- Exercise aim
Produce a word-for-word copy of the lines from the one that contains "Click the compatibility" to the final line of the data below, with all pictures dropped.

- Data for the task

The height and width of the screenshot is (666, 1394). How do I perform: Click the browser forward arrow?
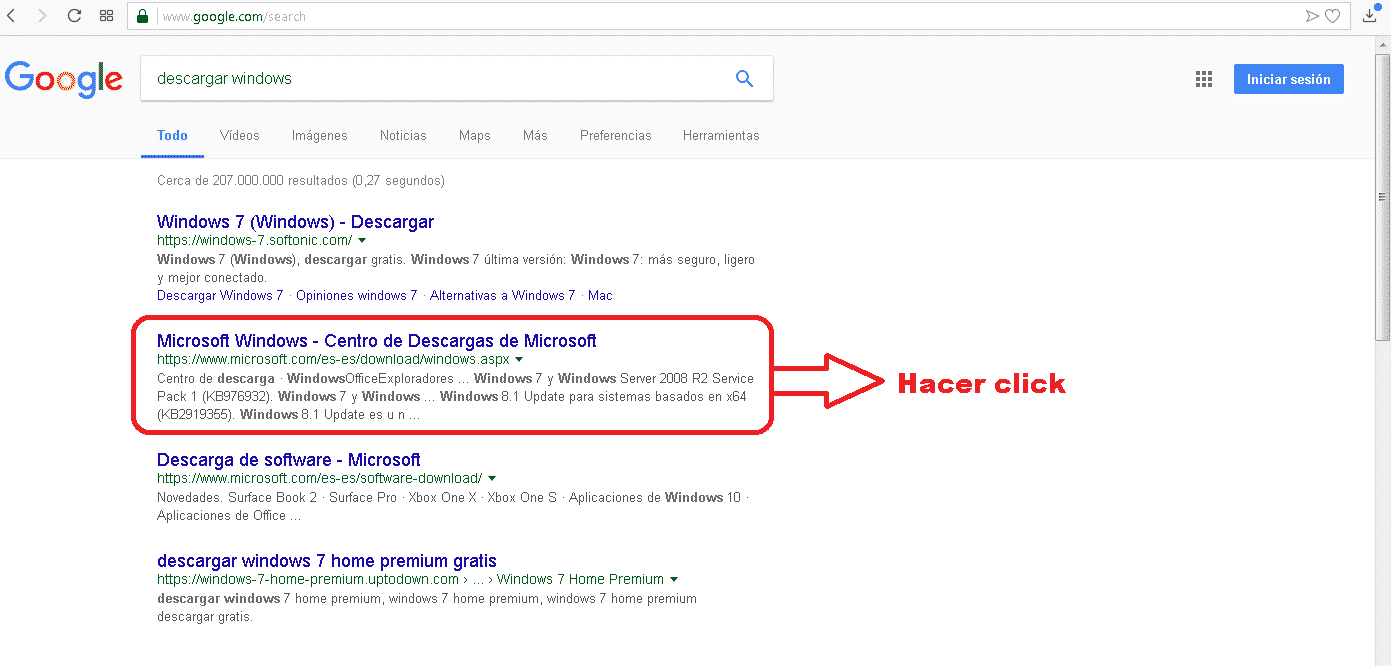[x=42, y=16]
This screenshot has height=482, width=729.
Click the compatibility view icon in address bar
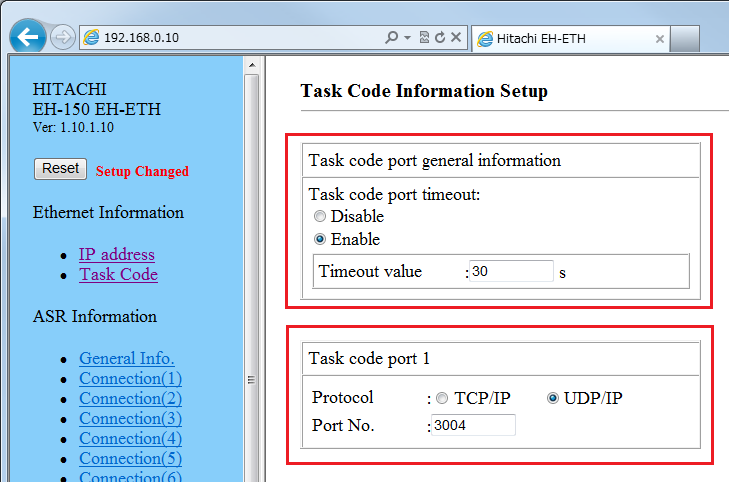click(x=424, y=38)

- Finished task
Click the compatibility view icon in address bar
click(x=424, y=38)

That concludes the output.